- Blairstown CDP Location in Warren County Blairstown CDP Location in New Jersey Blairstown CDP Location in the United States
- Coordinates: 40°59′15″N 74°57′16″W﻿ / ﻿40.987381°N 74.954581°W
- Country: United States
- State: New Jersey
- County: Warren
- Township: Blairstown

Area
- • Total: 0.43 sq mi (1.11 km^{2})
- • Land: 0.42 sq mi (1.09 km^{2})
- • Water: 0.012 sq mi (0.03 km^{2}) 1.65%
- Elevation: 440 ft (134 m)

Population (2020)
- • Total: 493
- • Density: 1,175.7/sq mi (453.93/km^{2})
- Time zone: UTC−05:00 (Eastern (EST))
- • Summer (DST): UTC−04:00 (EDT)
- ZIP Code: 07825
- Area code: 908
- FIPS code: 34-06130
- GNIS feature ID: 02583969

= Blairstown (CDP), New Jersey =

Populated place in Warren County, New Jersey, US

Blairstown is an unincorporated community and census-designated place (CDP) located within Blairstown Township, in Warren County, in the U.S. state of New Jersey. The CDP was created as part of the 2010 United States census. As of the 2010 United States census, the CDP's population was 515.

==Geography==
According to the United States Census Bureau, the CDP had a total area of 0.432 square miles (1.120 km^{2}), including 0.425 square miles (1.102 km^{2}) of land and 0.007 square miles (0.019 km^{2}) of water (1.65%).

==Demographics==

Blairstown first appeared as a census designated place in the 2010 U.S. census.

Historical population
| Census | Pop. | Note | %± |
| 2010 | 515 |  | — |
| 2020 | 493 |  | −4.3% |
U.S. Decennial Census 2010 2020

===2010 census===

Blairstown CDP, New Jersey – Racial and ethnic composition Note: the US Census treats Hispanic/Latino as an ethnic category. This table excludes Latinos from the racial categories and assigns them to a separate category. Hispanics/Latinos may be of any race.
| Race / Ethnicity (NH = Non-Hispanic) | Pop 2010 | Pop 2020 | % 2010 | % 2020 |
|---|---|---|---|---|
| White alone (NH) | 486 | 406 | 94.37% | 82.35% |
| Black or African American alone (NH) | 4 | 11 | 0.78% | 2.23% |
| Native American or Alaska Native alone (NH) | 0 | 2 | 0.00% | 0.41% |
| Asian alone (NH) | 3 | 9 | 0.58% | 1.83% |
| Native Hawaiian or Pacific Islander alone (NH) | 0 | 0 | 0.00% | 0.00% |
| Other race alone (NH) | 1 | 6 | 0.19% | 1.22% |
| Mixed race or Multiracial (NH) | 3 | 25 | 0.58% | 5.07% |
| Hispanic or Latino (any race) | 18 | 34 | 3.50% | 6.90% |
| Total | 515 | 493 | 100.00% | 100.00% |

===2010 census===
The 2010 United States census counted 515 people, 201 households, and 134 families in the CDP. The population density was 1210.7 /sqmi. There were 219 housing units at an average density of 514.8 /sqmi. The racial makeup was 96.89% (499) White, 0.78% (4) Black or African American, 0.00% (0) Native American, 0.58% (3) Asian, 0.00% (0) Pacific Islander, 0.97% (5) from other races, and 0.78% (4) from two or more races. Hispanic or Latino of any race were 3.50% (18) of the population.
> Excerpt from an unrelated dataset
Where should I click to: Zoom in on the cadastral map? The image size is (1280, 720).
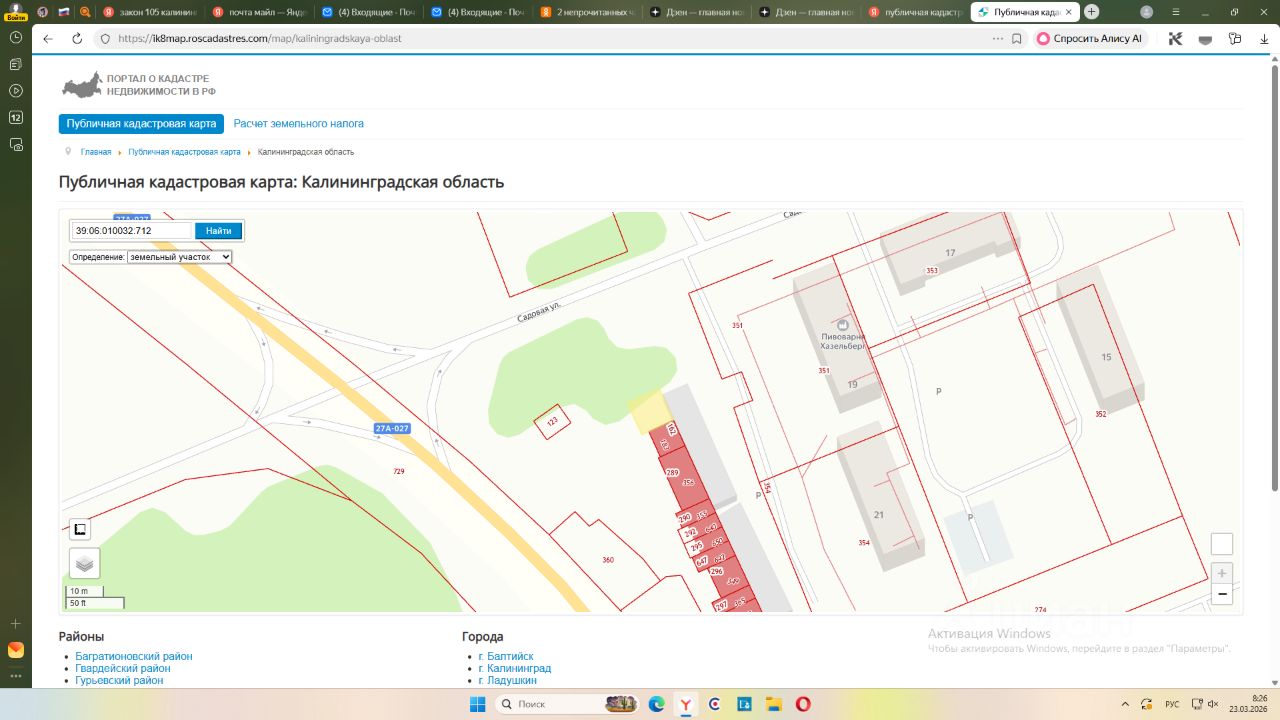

Of the 201 households, 30.3% had children under the age of 18; 41.8% were married couples living together; 17.4% had a female householder with no husband present and 33.3% were non-families. Of all households, 26.4% were made up of individuals and 5.5% had someone living alone who was 65 years of age or older. The average household size was 2.42 and the average family size was 2.93.

22.7% of the population were under the age of 18, 10.7% from 18 to 24, 25.8% from 25 to 44, 32.6% from 45 to 64, and 8.2% who were 65 years of age or older. The median age was 37.6 years. For every 100 females, the population had 114.6 males. For every 100 females ages 18 and older there were 109.5 males.